** Opening RECORD SET block **

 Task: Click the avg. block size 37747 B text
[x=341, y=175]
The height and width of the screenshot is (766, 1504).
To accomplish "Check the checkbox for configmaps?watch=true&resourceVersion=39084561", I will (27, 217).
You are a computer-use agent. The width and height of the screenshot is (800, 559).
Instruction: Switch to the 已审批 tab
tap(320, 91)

** Closing RECORD SET block **
** Opening RECORD SET block **

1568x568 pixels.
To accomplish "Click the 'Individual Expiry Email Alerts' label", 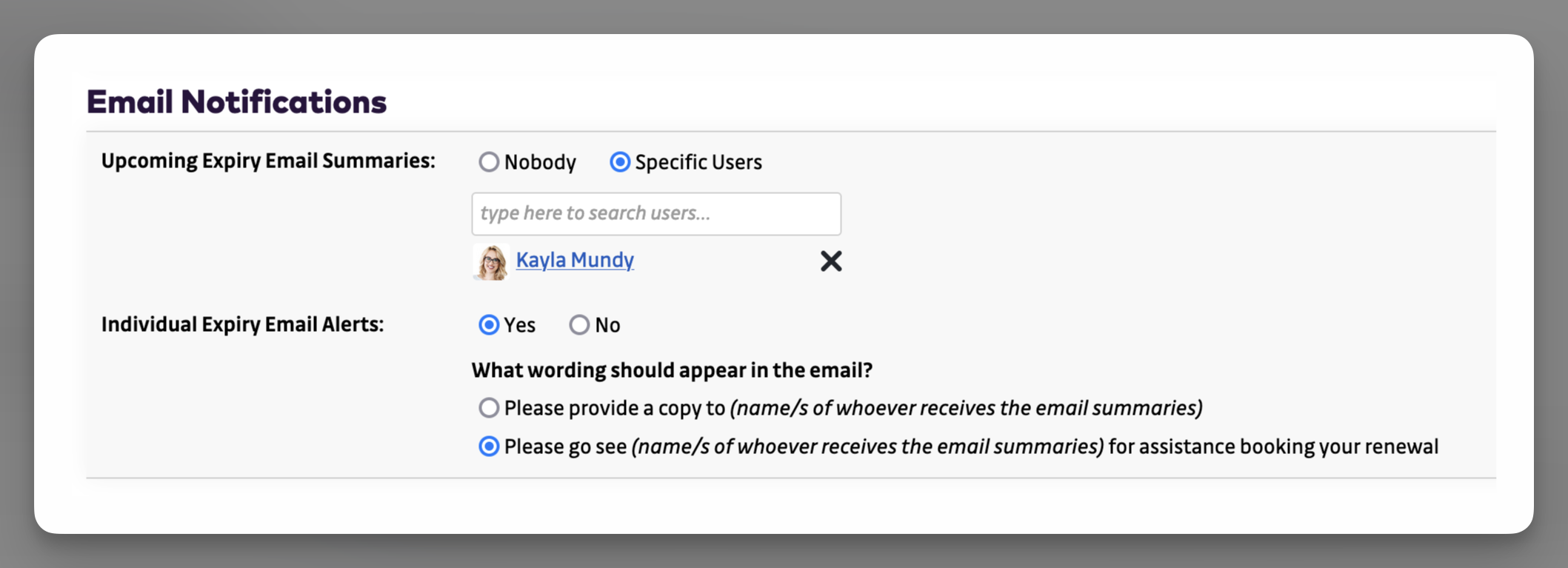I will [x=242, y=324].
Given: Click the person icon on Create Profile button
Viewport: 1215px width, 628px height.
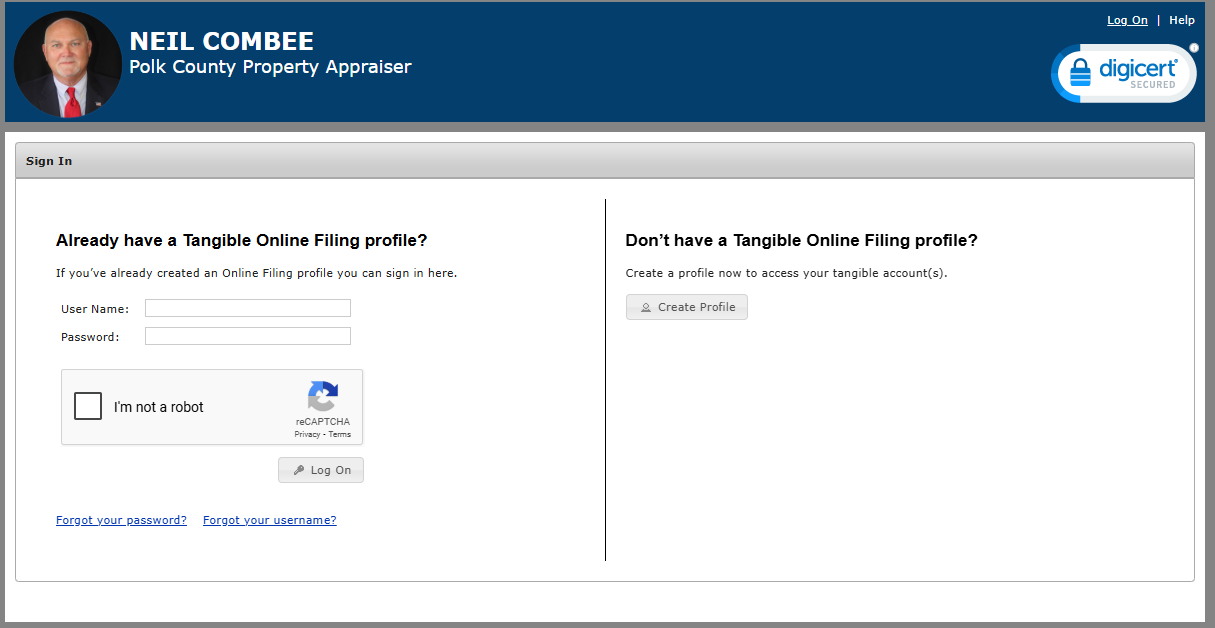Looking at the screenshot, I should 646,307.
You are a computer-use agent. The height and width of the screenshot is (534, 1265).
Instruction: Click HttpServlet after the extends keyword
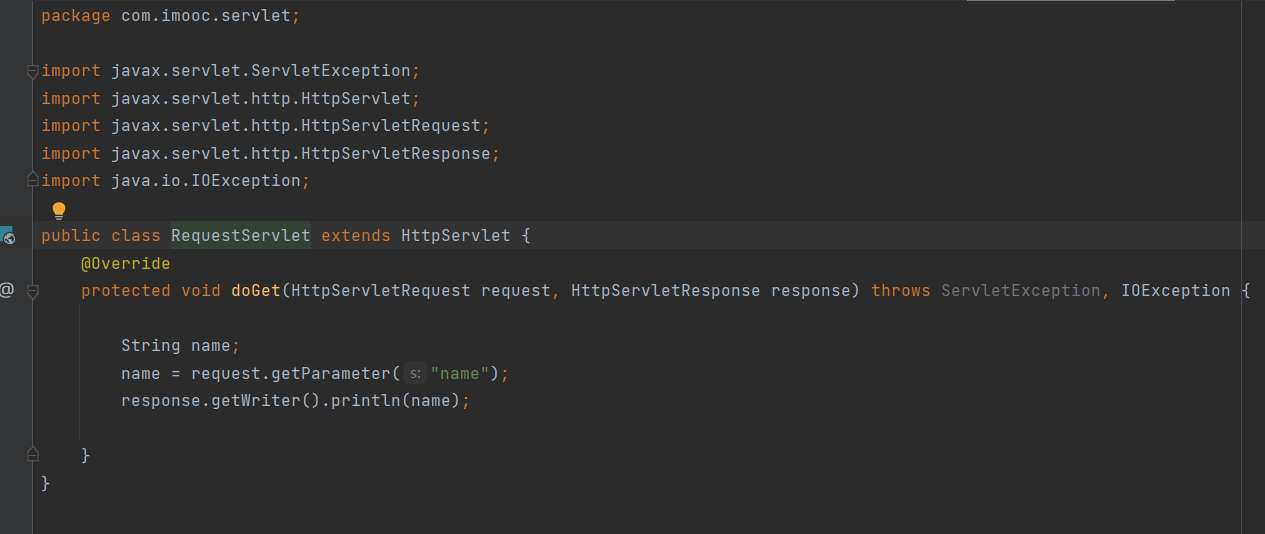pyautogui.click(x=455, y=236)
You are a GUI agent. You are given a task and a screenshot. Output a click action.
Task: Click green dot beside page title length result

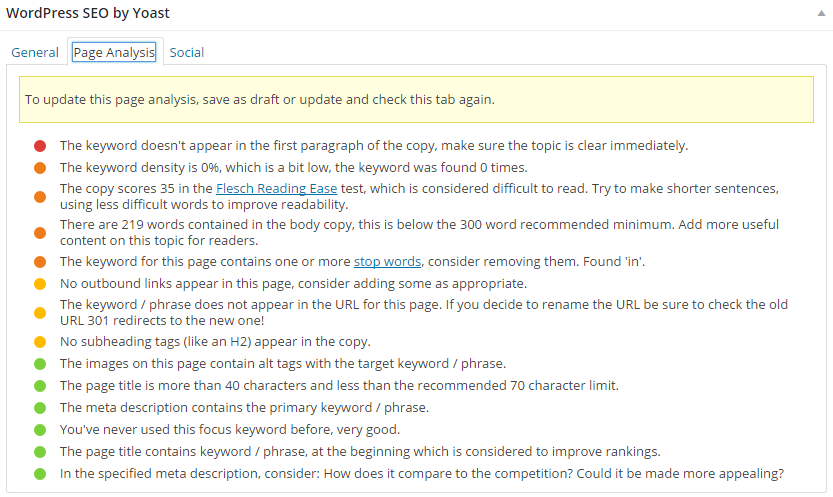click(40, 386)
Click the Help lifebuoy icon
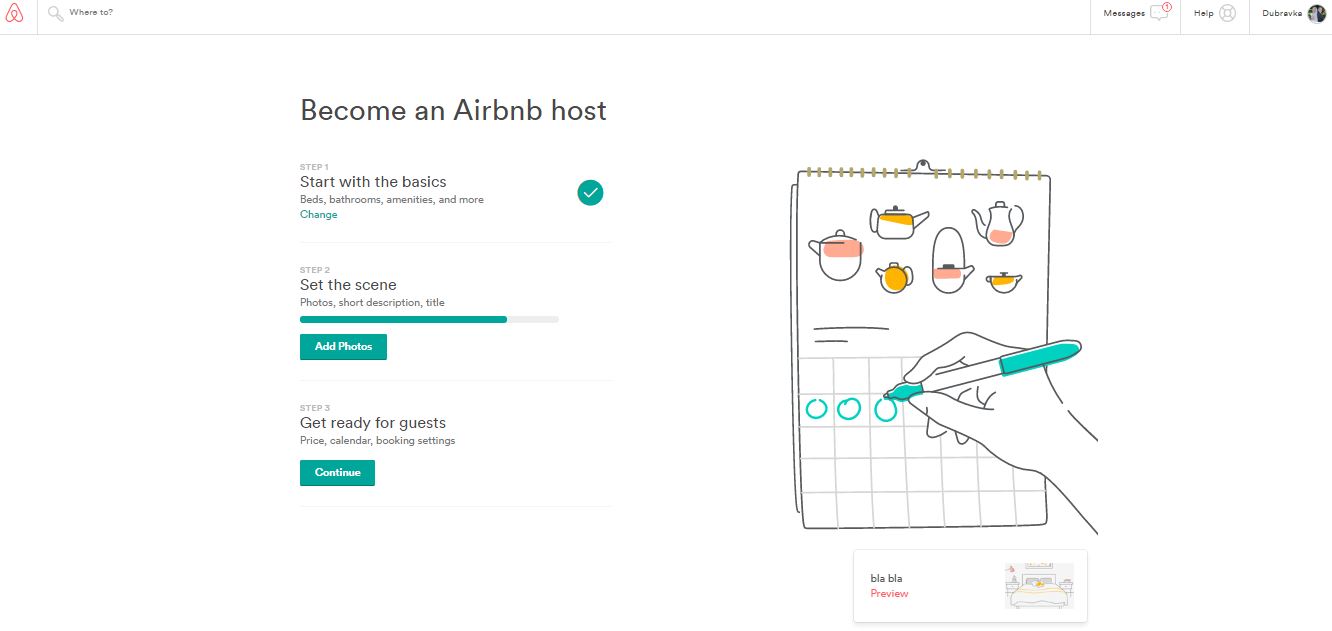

** Closing RECORD SET block **

**TASK**. Set down only the lines above that fall between the line holding "The height and width of the screenshot is (766, 1504)." and the line holding "You are a computer-use agent. The width", inclusive, keeping each exact.

**RESPONSE TO THIS EXERCISE**.
The height and width of the screenshot is (766, 1504).
To accomplish "Check the checkbox for configmaps?watch=true&resourceVersion=39084561", I will (27, 217).
You are a computer-use agent. The width and height of the screenshot is (800, 559).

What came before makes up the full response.